Liebe bekannte und unbekannte Heilige,
heute möchte ich meinen Brief an Euch richten. Da mir nicht alle Heiligen namentlich bekannt sind, habe ich diesmal eine allgemeine Anrede gewählt und hoffe, dass sich alle angesprochen fühlen.
Ich bin sicher, dass die meisten Heiligen nicht heilig wurden, weil sie während ihres irdischen Daseins Macht und Herrschaft ausgeübt haben und über große materielle Vermögen verfügt haben. Sie werden sich – so stelle ich mir das vor – an den Werken der Barmherzigkeit orientiert haben, die ihren Ursprung in der Bergpredigt unseres Herrn, dem wir als Christen nachfolgen wollen, haben. Vielen Christen sind die 7 Werke der Barmherzigkeit bekannt. Nicht so bekannt dürften die 7 geistigen Werke der Barmherzigkeit sein.

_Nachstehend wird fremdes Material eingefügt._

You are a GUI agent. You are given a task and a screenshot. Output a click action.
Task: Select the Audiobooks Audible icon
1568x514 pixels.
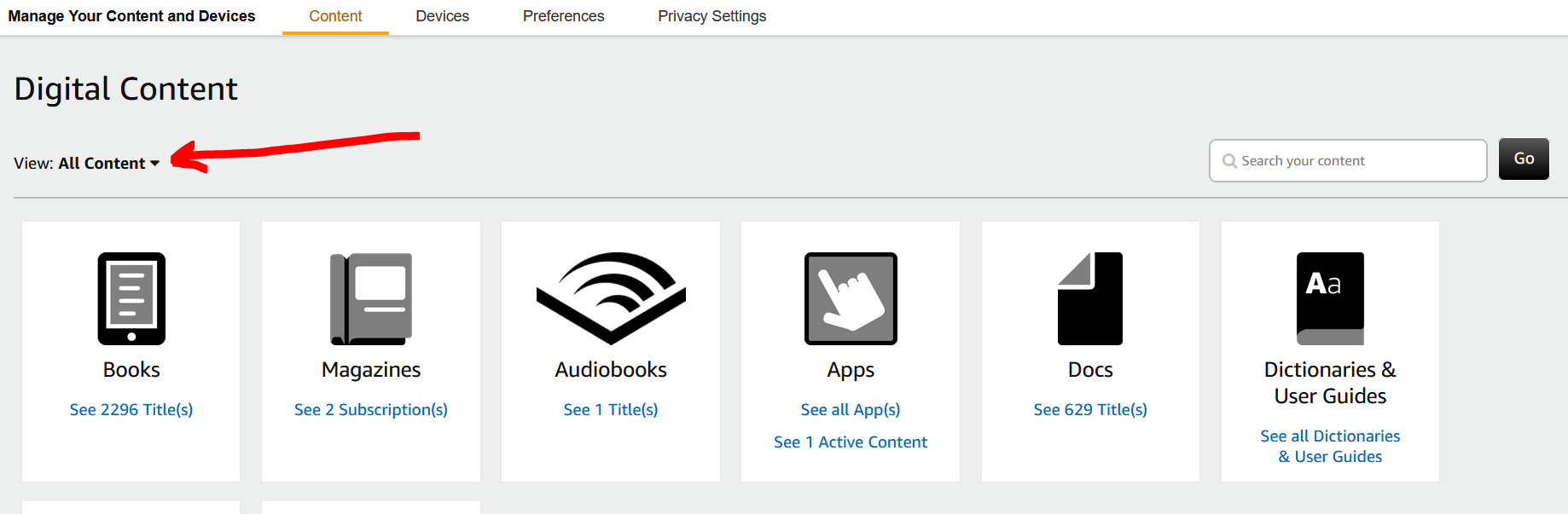[611, 298]

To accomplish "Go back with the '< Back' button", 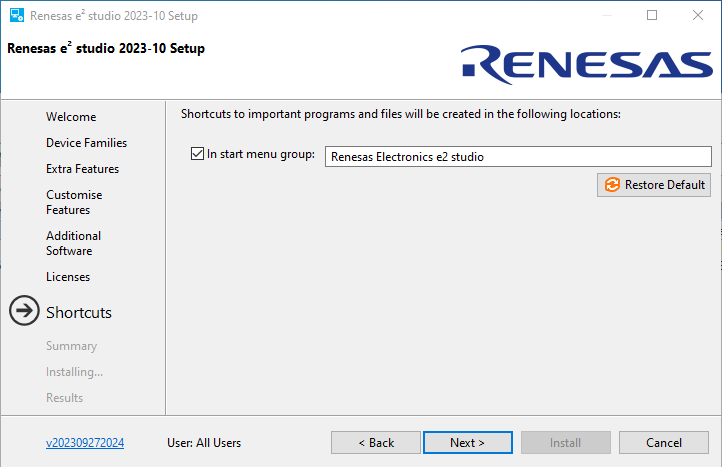I will click(x=376, y=443).
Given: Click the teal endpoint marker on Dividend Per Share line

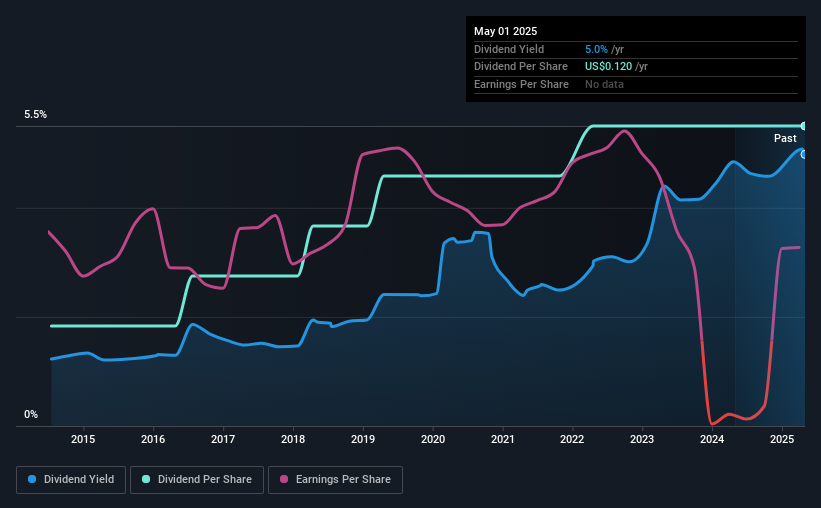Looking at the screenshot, I should pos(804,126).
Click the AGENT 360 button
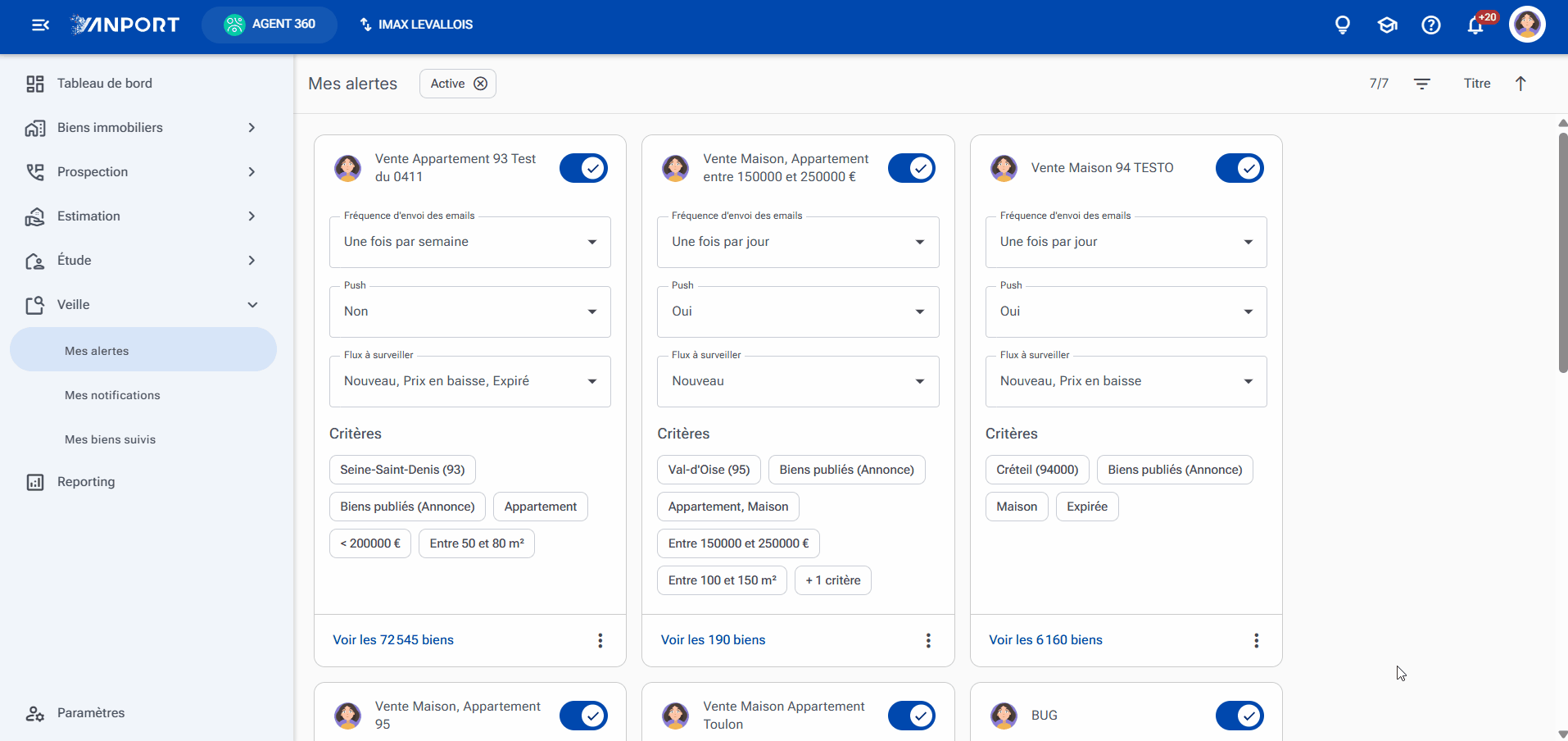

Heute möchte ich in meinen Brief das erste Werk der Barmherzigkeit „Dem Hungernden zu essen geben“ in den Mittelpunkt der Überlegungen stellen. Dieser Satz klingt sehr simpel, wenn alle Menschen, nein ich möchte dies nur auf alle Christen beschränken, diesen Satz in der Praxis umsetzen würden, gäbe es erheblich weniger Hungernde auf dieser Erde. In Russland gibt es eine schöne Sitte. Bei jedem Essen wird ein Platz am Tisch mehr gedeckt. Dies soll dem Gast gelten, der plötzlich auftaucht. Nun muss man nicht mehr Essen auf Tisch stellen, um es dann zu entsorgen, wenn der Gast eben nicht gekommen ist. Es würde aber dazu führen, dass man sich immer im Klaren wäre, dass es doch Personen gibt, die nichts zu essen haben. Es ist unsere Aufgabe, zumindest darauf hinzuwirken, dass die Politiker sich in Erinnerung rufen sollten, dass sie sich mindestens im gleichen Umfang, wie sie für Waffen eintreten, in dem irrsinnigen Glauben dadurch Frieden in die Welt zu bringen, um den Hunger in der Welt kümmern sollten. Liebe Heilige, es scheinen sich ja einige von Euch nach wie vor, um die Hungernden dieser Welt zu kümmern, sonst gäbe es nicht die Aktionen der christlichen Kirchen „Misereor“ und „Brot für die Welt“. Aber auch unsrer Papst, Franziskus, hatte 2015 das Jahr der Barmherzigkeit ausgerufen. Ich muss bekennen, dass mir das damals gar nicht bewusst war. Wahrscheinlich habt Ihr, liebe Heilige, mich jetzt daran erinnert.
Aber, so werdet Ihr mir jetzt erwidern, es geht um mehr. Den Hungernden zu essen geben bedeutet im übertragenen Sinne eine gerechte Entlohnung, es bedeutet Gerechtigkeit für alle Menschen. Es muss nicht unbedingt der Urkommunismus, wie Ihr Heilige es Euch für die Welt wünschen würdet, Realität werden. Aber es wäre schon viel gewonnen, wenn die Fragen, wie eine Gerechtigkeit in dieser Welt überhaupt zu erreichen wäre, schlicht und einfach in das Bewusstsein insbesondere derjenigen, die sich Christen nennen, gerückt wird.
Vielleicht regt der erste Satz aus den Werken der Barmherzigkeit auch dazu an, sich einmal wieder intensiver wieder mit der Bergpredigt zu befassen. Diese ist viel revolutionärer als viele glauben. Die Umsetzung der Bergpredigt hat sogar das Potenzial zu einer echten Revolution unserer Gesellschaft, die ohne Waffen eine neue Welt auf dieser Erde schaffen könnte.
Liebe bekannte und unbekannt Heilige, vielleicht sendet Ihr einmal einen Impuls an unsere Kirchenführer, damit sie sich wieder mehr mit den Werken der Barmherzigkeit und nicht nur mit einer Organisationsstruktur der Kirchenverwaltung befassen. Ein Hungernder benötigt Brot und keine schönen Worte und erst recht keine optimalen Strukturen einer Organisation. Folgen wir Christus nach, der uns ans Herz legte: Gebt dem Hungernden etwas zu essen!